__INPUT DATA__:
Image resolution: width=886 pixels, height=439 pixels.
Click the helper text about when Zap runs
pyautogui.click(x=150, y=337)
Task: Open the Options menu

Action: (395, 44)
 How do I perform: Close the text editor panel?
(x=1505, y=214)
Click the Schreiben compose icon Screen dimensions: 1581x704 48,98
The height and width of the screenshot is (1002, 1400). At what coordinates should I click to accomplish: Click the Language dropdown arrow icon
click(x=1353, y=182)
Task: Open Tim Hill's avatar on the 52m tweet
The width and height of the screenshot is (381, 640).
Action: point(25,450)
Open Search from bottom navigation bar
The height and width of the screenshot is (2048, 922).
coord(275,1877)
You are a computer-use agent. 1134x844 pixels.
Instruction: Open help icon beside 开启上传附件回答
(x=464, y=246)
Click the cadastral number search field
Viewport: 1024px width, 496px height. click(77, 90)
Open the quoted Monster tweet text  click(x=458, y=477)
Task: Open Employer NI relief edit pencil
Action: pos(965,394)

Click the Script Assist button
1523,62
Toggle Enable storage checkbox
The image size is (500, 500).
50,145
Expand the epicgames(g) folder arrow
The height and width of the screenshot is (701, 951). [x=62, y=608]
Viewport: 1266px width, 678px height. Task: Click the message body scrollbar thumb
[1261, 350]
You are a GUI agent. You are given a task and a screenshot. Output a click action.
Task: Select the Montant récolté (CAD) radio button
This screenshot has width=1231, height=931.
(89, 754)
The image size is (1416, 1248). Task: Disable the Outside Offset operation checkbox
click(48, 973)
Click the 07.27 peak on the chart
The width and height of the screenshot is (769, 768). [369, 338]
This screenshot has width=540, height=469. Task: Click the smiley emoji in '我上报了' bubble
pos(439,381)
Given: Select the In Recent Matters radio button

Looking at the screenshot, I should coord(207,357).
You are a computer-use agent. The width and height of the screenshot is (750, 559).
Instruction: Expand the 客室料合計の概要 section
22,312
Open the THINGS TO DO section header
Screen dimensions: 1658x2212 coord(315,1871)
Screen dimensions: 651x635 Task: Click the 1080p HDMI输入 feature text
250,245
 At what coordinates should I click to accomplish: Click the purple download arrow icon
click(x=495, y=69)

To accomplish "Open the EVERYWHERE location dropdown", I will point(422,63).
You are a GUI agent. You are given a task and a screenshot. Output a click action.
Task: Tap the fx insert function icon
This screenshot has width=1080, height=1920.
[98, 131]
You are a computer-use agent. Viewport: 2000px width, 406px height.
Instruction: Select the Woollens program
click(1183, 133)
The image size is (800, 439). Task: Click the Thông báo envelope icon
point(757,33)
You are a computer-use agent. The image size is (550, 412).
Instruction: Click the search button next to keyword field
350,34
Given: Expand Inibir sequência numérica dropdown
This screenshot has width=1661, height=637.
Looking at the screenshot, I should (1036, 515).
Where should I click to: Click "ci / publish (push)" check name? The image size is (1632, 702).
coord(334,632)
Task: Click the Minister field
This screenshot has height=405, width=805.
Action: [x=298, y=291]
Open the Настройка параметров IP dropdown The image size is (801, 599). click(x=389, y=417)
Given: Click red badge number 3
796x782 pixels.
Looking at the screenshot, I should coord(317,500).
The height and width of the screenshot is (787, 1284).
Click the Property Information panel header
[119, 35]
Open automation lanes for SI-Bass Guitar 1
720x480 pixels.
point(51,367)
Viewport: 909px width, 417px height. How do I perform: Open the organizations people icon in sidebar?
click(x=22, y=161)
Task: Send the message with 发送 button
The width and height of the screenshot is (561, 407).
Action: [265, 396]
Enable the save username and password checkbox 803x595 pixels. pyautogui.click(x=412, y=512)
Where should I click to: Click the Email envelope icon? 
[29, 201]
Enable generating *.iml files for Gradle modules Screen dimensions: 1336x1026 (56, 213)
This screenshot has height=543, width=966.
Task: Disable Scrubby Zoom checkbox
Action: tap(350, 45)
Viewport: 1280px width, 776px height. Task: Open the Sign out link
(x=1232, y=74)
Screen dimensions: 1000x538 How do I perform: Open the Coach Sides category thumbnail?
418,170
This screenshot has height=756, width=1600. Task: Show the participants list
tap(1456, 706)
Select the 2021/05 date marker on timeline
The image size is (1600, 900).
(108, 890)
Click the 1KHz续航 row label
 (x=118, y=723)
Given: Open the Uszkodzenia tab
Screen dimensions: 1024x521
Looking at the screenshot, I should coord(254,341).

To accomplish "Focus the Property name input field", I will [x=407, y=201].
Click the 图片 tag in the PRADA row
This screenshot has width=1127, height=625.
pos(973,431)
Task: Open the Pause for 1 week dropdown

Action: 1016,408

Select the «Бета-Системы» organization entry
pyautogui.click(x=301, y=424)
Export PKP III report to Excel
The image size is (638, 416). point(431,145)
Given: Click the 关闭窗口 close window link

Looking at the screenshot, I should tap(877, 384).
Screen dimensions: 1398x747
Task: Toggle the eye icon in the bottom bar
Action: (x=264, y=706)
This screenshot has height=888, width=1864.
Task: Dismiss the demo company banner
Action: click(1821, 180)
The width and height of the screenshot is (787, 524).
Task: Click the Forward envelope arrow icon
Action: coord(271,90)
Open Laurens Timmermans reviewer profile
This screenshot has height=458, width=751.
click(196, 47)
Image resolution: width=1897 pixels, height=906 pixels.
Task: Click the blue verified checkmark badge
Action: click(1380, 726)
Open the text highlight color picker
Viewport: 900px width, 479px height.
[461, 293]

__TASK DIRECTIONS__:
Would you output all of the material exactly as it reads?

__PROBLEM SOLUTION__:
Image resolution: width=886 pixels, height=439 pixels.
Click the helper text about when Zap runs
pyautogui.click(x=150, y=337)
Task: Open the Options menu

Action: (395, 44)
 How do I perform: Close the text editor panel?
(x=1505, y=214)
Click the Schreiben compose icon Screen dimensions: 1581x704 48,98
The height and width of the screenshot is (1002, 1400). At what coordinates should I click to accomplish: Click the Language dropdown arrow icon
click(x=1353, y=182)
Task: Open Tim Hill's avatar on the 52m tweet
The width and height of the screenshot is (381, 640).
Action: point(25,450)
Open Search from bottom navigation bar
The height and width of the screenshot is (2048, 922).
coord(275,1877)
You are a computer-use agent. 1134x844 pixels.
Instruction: Open help icon beside 开启上传附件回答
(x=464, y=246)
Click the cadastral number search field
Viewport: 1024px width, 496px height. click(77, 90)
Open the quoted Monster tweet text  click(x=458, y=477)
Task: Open Employer NI relief edit pencil
Action: pos(965,394)

Click the Script Assist button
1523,62
Toggle Enable storage checkbox
The image size is (500, 500).
50,145
Expand the epicgames(g) folder arrow
The height and width of the screenshot is (701, 951). [x=62, y=608]
Viewport: 1266px width, 678px height. Task: Click the message body scrollbar thumb
[1261, 350]
You are a GUI agent. You are given a task and a screenshot. Output a click action.
Task: Select the Montant récolté (CAD) radio button
This screenshot has width=1231, height=931.
(89, 754)
The image size is (1416, 1248). Task: Disable the Outside Offset operation checkbox
click(48, 973)
Click the 07.27 peak on the chart
The width and height of the screenshot is (769, 768). [369, 338]
This screenshot has width=540, height=469. Task: Click the smiley emoji in '我上报了' bubble
pos(439,381)
Given: Select the In Recent Matters radio button

Looking at the screenshot, I should coord(207,357).
You are a computer-use agent. The width and height of the screenshot is (750, 559).
Instruction: Expand the 客室料合計の概要 section
22,312
Open the THINGS TO DO section header
Screen dimensions: 1658x2212 coord(315,1871)
Screen dimensions: 651x635 Task: Click the 1080p HDMI输入 feature text
250,245
 At what coordinates should I click to accomplish: Click the purple download arrow icon
click(x=495, y=69)

To accomplish "Open the EVERYWHERE location dropdown", I will point(422,63).
You are a GUI agent. You are given a task and a screenshot. Output a click action.
Task: Tap the fx insert function icon
This screenshot has width=1080, height=1920.
[98, 131]
You are a computer-use agent. Viewport: 2000px width, 406px height.
Instruction: Select the Woollens program
click(1183, 133)
The image size is (800, 439). Task: Click the Thông báo envelope icon
point(757,33)
You are a computer-use agent. The image size is (550, 412).
Instruction: Click the search button next to keyword field
350,34
Given: Expand Inibir sequência numérica dropdown
This screenshot has width=1661, height=637.
Looking at the screenshot, I should (1036, 515).
Where should I click to: Click "ci / publish (push)" check name? The image size is (1632, 702).
coord(334,632)
Task: Click the Minister field
This screenshot has height=405, width=805.
Action: [x=298, y=291]
Open the Настройка параметров IP dropdown The image size is (801, 599). click(x=389, y=417)
Given: Click red badge number 3
796x782 pixels.
Looking at the screenshot, I should coord(317,500).
The height and width of the screenshot is (787, 1284).
Click the Property Information panel header
[119, 35]
Open automation lanes for SI-Bass Guitar 1
720x480 pixels.
point(51,367)
Viewport: 909px width, 417px height. How do I perform: Open the organizations people icon in sidebar?
click(x=22, y=161)
Task: Send the message with 发送 button
The width and height of the screenshot is (561, 407).
Action: [265, 396]
Enable the save username and password checkbox 803x595 pixels. pyautogui.click(x=412, y=512)
Where should I click to: Click the Email envelope icon? 
[29, 201]
Enable generating *.iml files for Gradle modules Screen dimensions: 1336x1026 (56, 213)
This screenshot has height=543, width=966.
Task: Disable Scrubby Zoom checkbox
Action: tap(350, 45)
Viewport: 1280px width, 776px height. Task: Open the Sign out link
(x=1232, y=74)
Screen dimensions: 1000x538 How do I perform: Open the Coach Sides category thumbnail?
418,170
This screenshot has height=756, width=1600. Task: Show the participants list
tap(1456, 706)
Select the 2021/05 date marker on timeline
The image size is (1600, 900).
(108, 890)
Click the 1KHz续航 row label
 (x=118, y=723)
Given: Open the Uszkodzenia tab
Screen dimensions: 1024x521
Looking at the screenshot, I should coord(254,341).

To accomplish "Focus the Property name input field", I will [x=407, y=201].
Click the 图片 tag in the PRADA row
This screenshot has width=1127, height=625.
pos(973,431)
Task: Open the Pause for 1 week dropdown

Action: 1016,408

Select the «Бета-Системы» organization entry
pyautogui.click(x=301, y=424)
Export PKP III report to Excel
The image size is (638, 416). point(431,145)
Given: Click the 关闭窗口 close window link

Looking at the screenshot, I should tap(877, 384).
Screen dimensions: 1398x747
Task: Toggle the eye icon in the bottom bar
Action: (x=264, y=706)
This screenshot has height=888, width=1864.
Task: Dismiss the demo company banner
Action: click(1821, 180)
The width and height of the screenshot is (787, 524).
Task: Click the Forward envelope arrow icon
Action: coord(271,90)
Open Laurens Timmermans reviewer profile
This screenshot has height=458, width=751.
click(196, 47)
Image resolution: width=1897 pixels, height=906 pixels.
Task: Click the blue verified checkmark badge
Action: click(1380, 726)
Open the text highlight color picker
Viewport: 900px width, 479px height.
[461, 293]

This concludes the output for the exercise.